_STATED GOAL_.
Format every line of the rows below as a Markdown table with the columns No and Line, numbering the lines in order. Leave out blank lines and the pictures.

--- Begin WORKING DATA ---

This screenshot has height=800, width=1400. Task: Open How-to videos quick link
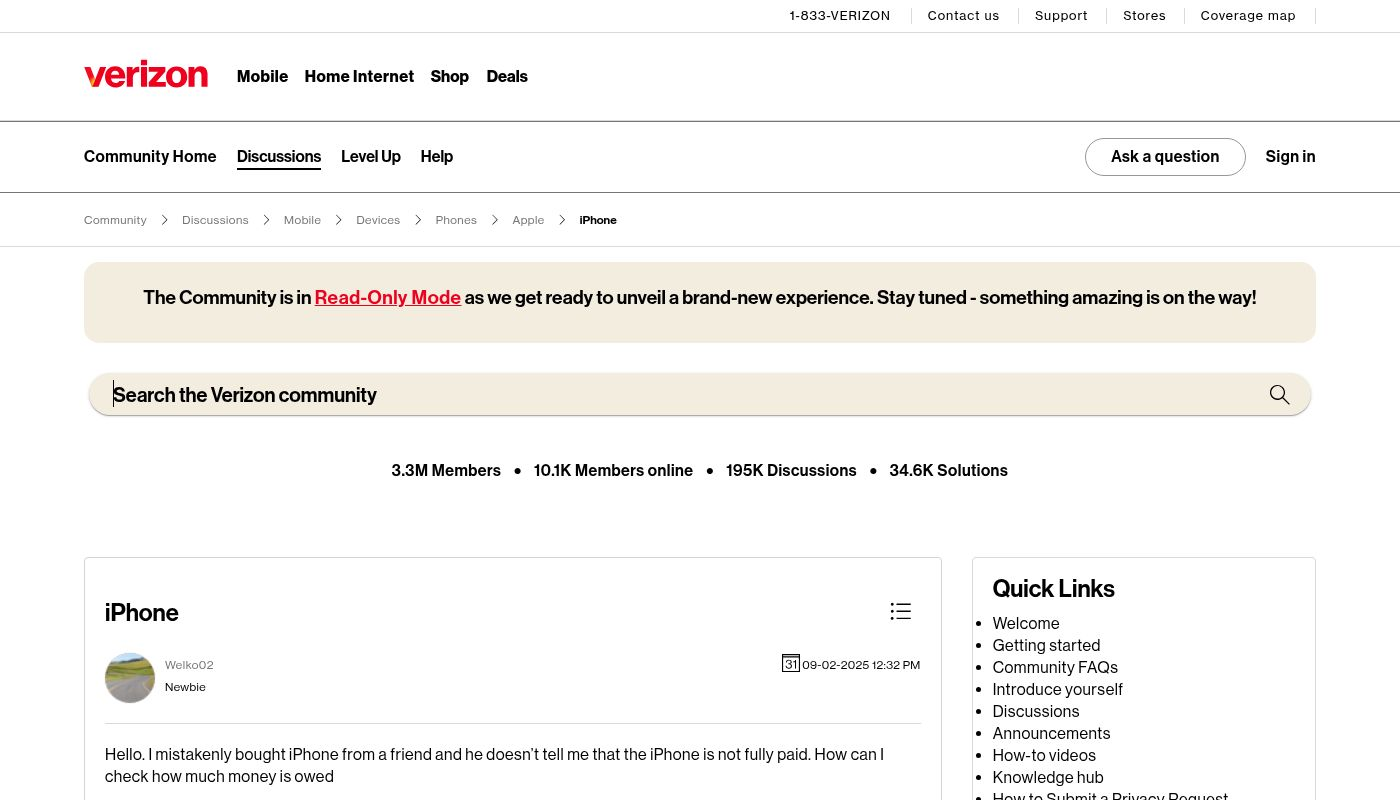1044,756
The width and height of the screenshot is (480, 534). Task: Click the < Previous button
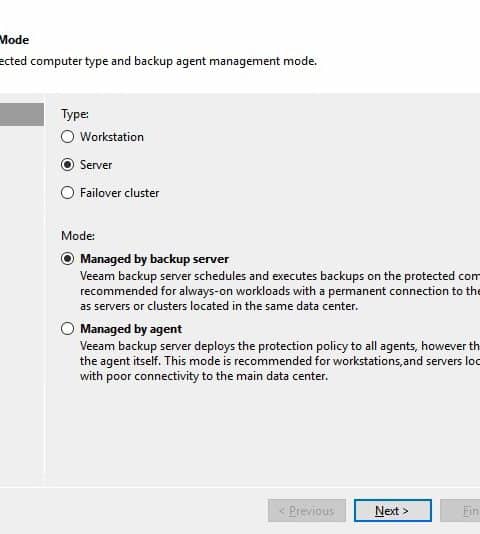coord(307,511)
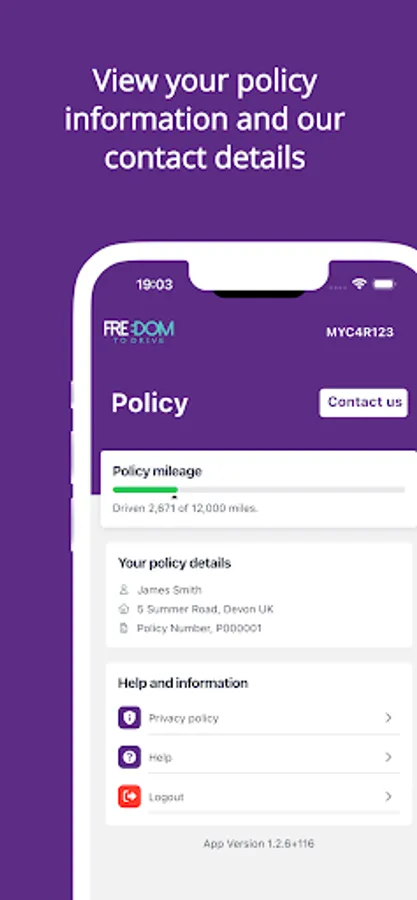The height and width of the screenshot is (900, 417).
Task: Choose the Logout menu entry
Action: click(259, 797)
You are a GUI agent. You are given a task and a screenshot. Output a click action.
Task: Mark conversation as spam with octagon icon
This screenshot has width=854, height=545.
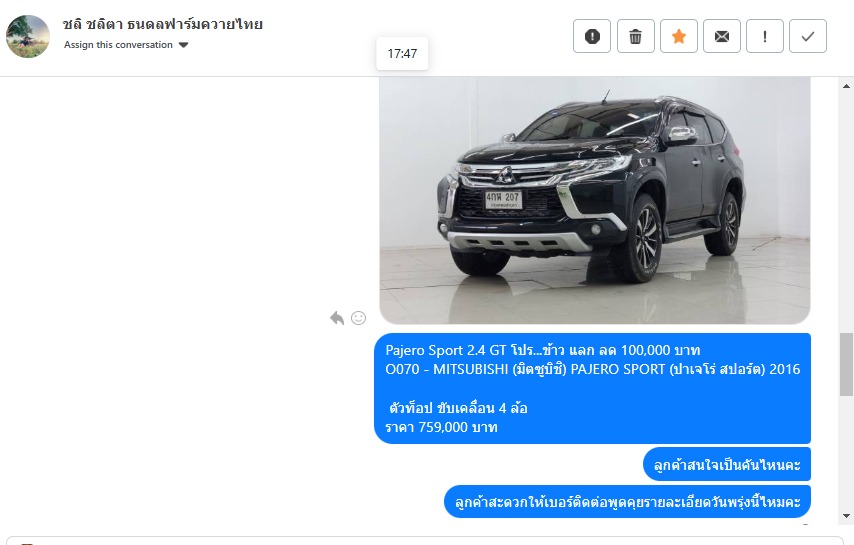click(591, 36)
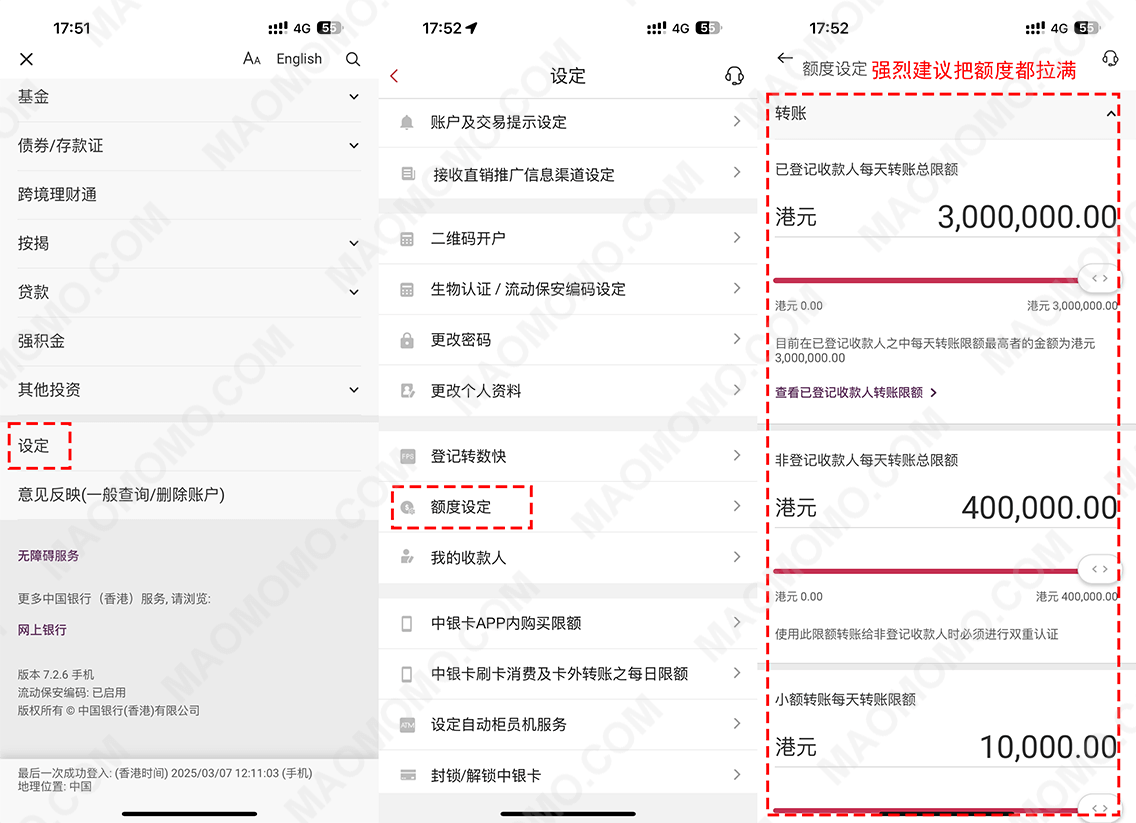Expand the 其他投资 dropdown
1136x823 pixels.
pos(353,390)
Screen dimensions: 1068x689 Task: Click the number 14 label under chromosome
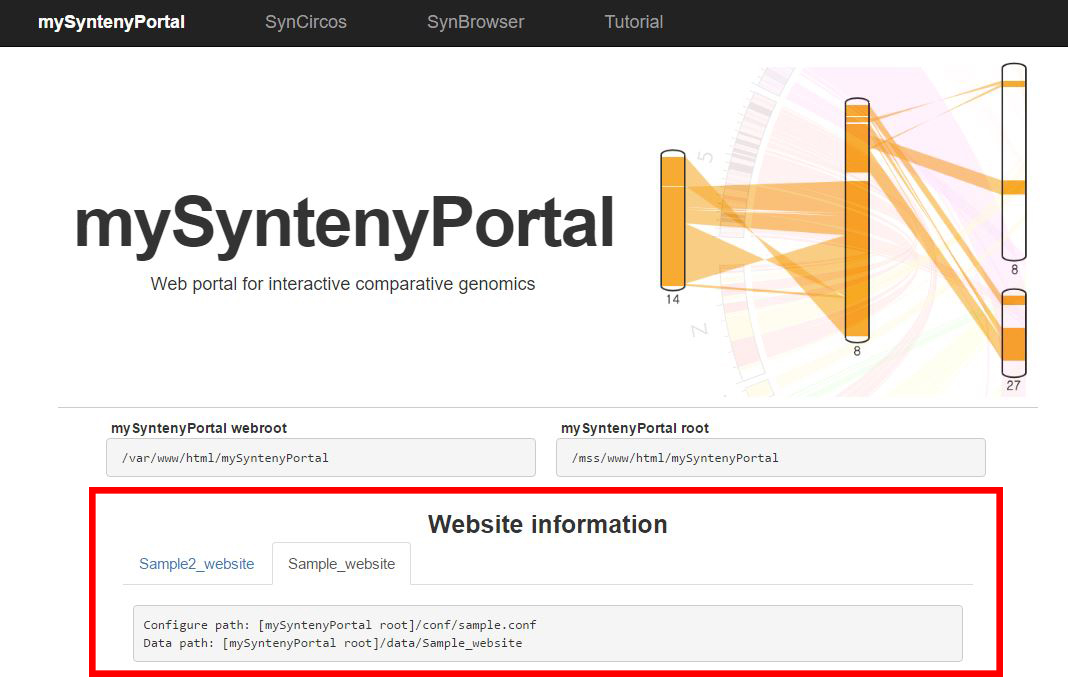point(673,299)
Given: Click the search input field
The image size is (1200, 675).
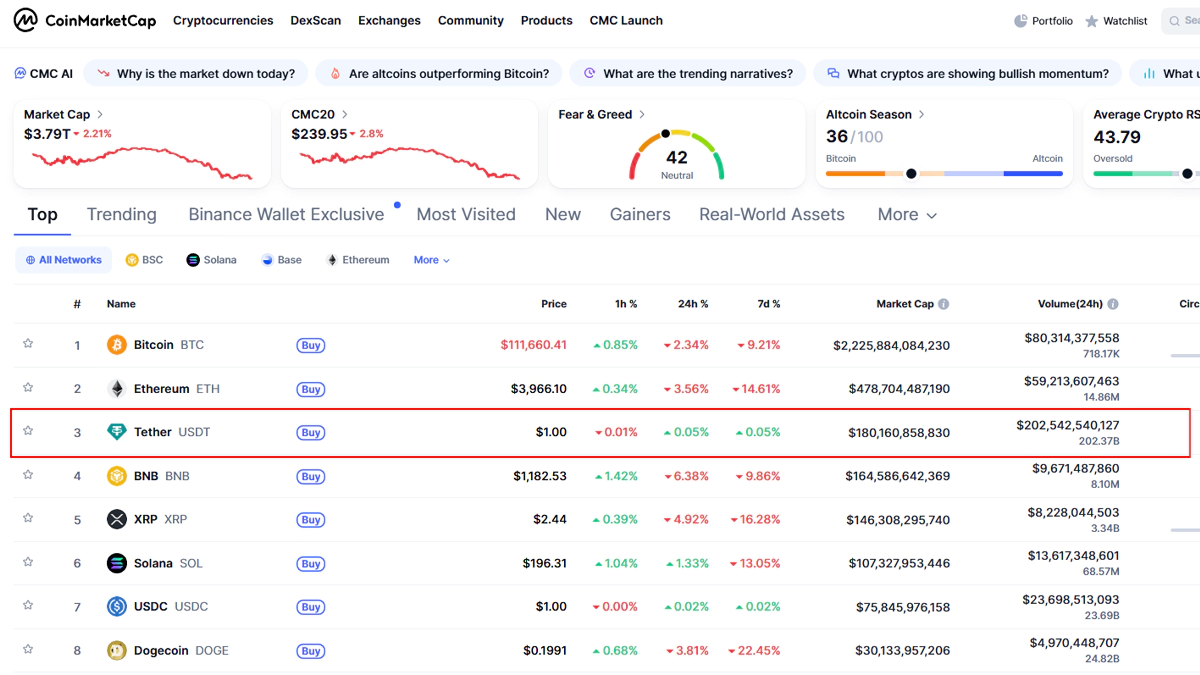Looking at the screenshot, I should click(x=1185, y=21).
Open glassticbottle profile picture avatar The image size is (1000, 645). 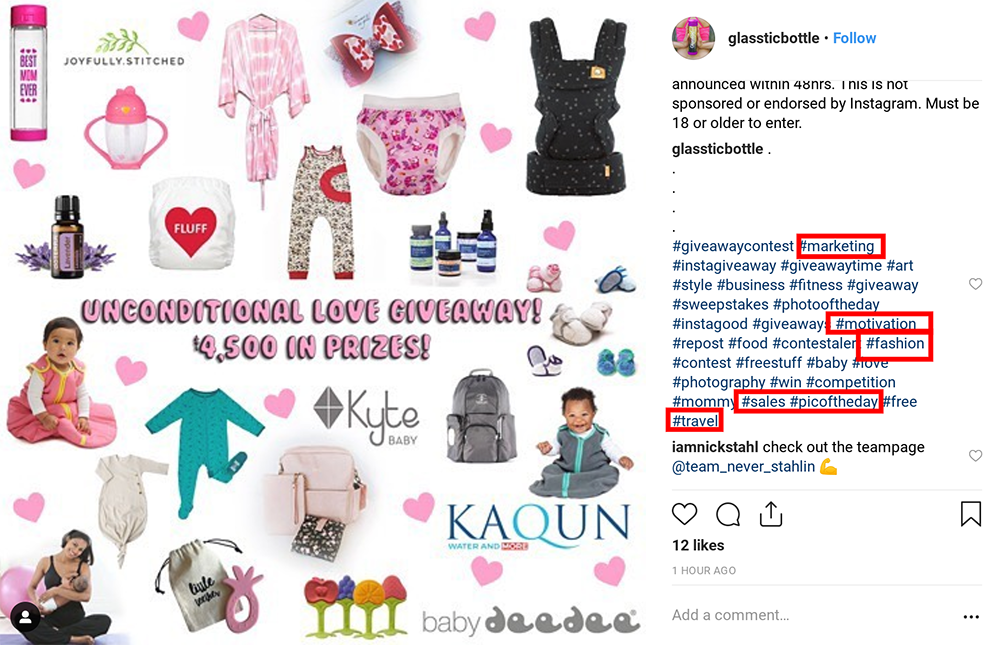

--- End WORKING DATA ---

_RESPONSE FOR THIS EXERCISE_.
| No | Line |
|---|---|
| 1 | This screenshot has height=800, width=1400. Task: Open How-to videos quick link |
| 2 | 1044,756 |
| 3 | The width and height of the screenshot is (480, 534). Task: Click the < Previous button |
| 4 | coord(307,511) |
| 5 | The height and width of the screenshot is (900, 417). |
| 6 | Task: Choose the Logout menu entry |
| 7 | Action: click(259, 797) |
| 8 | You are a GUI agent. You are given a task and a screenshot. Output a click action. |
| 9 | Task: Mark conversation as spam with octagon icon |
| 10 | This screenshot has width=854, height=545. |
| 11 | click(591, 36) |
| 12 | Expand the 其他投资 dropdown |
| 13 | 1136x823 pixels. |
| 14 | pos(353,390) |
| 15 | Screen dimensions: 1068x689 Task: Click the number 14 label under chromosome |
| 16 | point(673,299) |
| 17 | Given: Click the search input field |
| 18 | The image size is (1200, 675). |
| 19 | Looking at the screenshot, I should click(x=1185, y=21). |
| 20 | Open glassticbottle profile picture avatar The image size is (1000, 645).  |